Lorsque, après la défaite de la révolution de 1848-1849, il y eut un moment où, depuis l’étranger, l’action sur l’Allemagne devint de plus en plus impossible, notre Parti laissa le terrain des chicanes de l’émigration — car cela restait la seule action possible — à la démocratie vulgaire. Pendant que les représentants de celle-ci se harcelaient à cœur joie, se prenant aujourd’hui aux cheveux pour fraterniser demain et laver à nouveau après-demain tout leur linge sale aux yeux du monde, pendant qu’ils s’en allaient mendier par toute l’Amérique pour soulever aussitôt après un nouveau scandale au sujet de la répartition des quelques thalers conquis, notre Parti fut content de retrouver quelque calme pour l’étude. Il avait le grand avantage de posséder comme base théorique une nouvelle conception scientifique dont l’élaboration lui donnait suffisamment à faire ; cela suffisait déjà pour qu’il ne puisse jamais tomber aussi bas que les « grands hommes » de l’émigration.

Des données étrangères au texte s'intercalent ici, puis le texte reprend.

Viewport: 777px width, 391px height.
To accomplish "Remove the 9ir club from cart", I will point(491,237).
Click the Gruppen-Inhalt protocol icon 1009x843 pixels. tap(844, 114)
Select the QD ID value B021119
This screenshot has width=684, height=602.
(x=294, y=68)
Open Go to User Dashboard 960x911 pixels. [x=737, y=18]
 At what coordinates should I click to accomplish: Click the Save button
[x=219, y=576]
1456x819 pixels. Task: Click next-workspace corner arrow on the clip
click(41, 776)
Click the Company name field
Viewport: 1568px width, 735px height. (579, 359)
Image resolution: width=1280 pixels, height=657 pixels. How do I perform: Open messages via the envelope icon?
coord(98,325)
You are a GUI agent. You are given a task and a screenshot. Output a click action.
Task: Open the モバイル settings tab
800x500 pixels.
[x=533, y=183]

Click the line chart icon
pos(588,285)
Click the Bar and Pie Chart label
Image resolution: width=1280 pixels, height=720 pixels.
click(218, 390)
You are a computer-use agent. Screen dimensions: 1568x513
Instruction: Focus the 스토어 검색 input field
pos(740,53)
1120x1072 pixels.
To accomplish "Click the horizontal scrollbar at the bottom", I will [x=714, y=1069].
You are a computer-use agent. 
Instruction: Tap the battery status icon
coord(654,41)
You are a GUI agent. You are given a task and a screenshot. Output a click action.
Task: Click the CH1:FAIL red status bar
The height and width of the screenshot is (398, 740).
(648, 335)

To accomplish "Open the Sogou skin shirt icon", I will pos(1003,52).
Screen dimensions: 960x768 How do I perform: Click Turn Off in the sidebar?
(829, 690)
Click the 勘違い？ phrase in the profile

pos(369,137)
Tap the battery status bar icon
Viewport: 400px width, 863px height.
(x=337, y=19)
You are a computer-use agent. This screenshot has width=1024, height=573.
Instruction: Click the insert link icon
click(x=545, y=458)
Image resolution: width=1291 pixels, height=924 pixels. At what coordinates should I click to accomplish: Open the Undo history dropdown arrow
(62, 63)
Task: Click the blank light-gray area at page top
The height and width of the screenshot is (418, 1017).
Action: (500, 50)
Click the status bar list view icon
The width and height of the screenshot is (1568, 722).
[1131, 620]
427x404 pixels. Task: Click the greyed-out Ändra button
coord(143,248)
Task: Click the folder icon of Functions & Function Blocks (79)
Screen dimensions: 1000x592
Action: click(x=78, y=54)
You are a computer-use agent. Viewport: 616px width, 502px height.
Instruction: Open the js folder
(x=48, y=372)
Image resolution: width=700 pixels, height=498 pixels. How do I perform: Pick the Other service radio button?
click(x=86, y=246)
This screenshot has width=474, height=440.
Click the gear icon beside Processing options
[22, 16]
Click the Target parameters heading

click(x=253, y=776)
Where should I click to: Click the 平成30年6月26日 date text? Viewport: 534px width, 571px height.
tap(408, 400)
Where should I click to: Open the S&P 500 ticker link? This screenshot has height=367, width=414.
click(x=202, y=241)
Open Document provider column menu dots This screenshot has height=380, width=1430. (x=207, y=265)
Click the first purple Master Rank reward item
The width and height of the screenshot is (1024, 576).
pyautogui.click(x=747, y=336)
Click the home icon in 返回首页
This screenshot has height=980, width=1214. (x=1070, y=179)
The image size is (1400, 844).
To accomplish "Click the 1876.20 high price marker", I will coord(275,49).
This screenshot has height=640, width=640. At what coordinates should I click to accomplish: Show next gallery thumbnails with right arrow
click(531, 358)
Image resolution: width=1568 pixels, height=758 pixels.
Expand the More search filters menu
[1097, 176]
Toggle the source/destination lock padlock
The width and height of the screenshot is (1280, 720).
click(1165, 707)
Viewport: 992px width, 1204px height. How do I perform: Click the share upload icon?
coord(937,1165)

Le premier fruit de ces études est le présent livre.

II

Dans un ouvrage comme celui-ci, il ne saurait être question d’une critique sans suite, de chapitres isolés de l’économie, de l’étude séparée de telle ou telle question économique litigieuse. Il vise d’emblée, au contraire, à la synthèse systématique de tout le complexe de la science économique, à un développement cohérent des lois de la production et de l’échange bourgeois. Comme les économistes ne sont autre chose que les interprètes et les apologistes de ces lois, ce développement est en même temps la critique de toute la littérature économique.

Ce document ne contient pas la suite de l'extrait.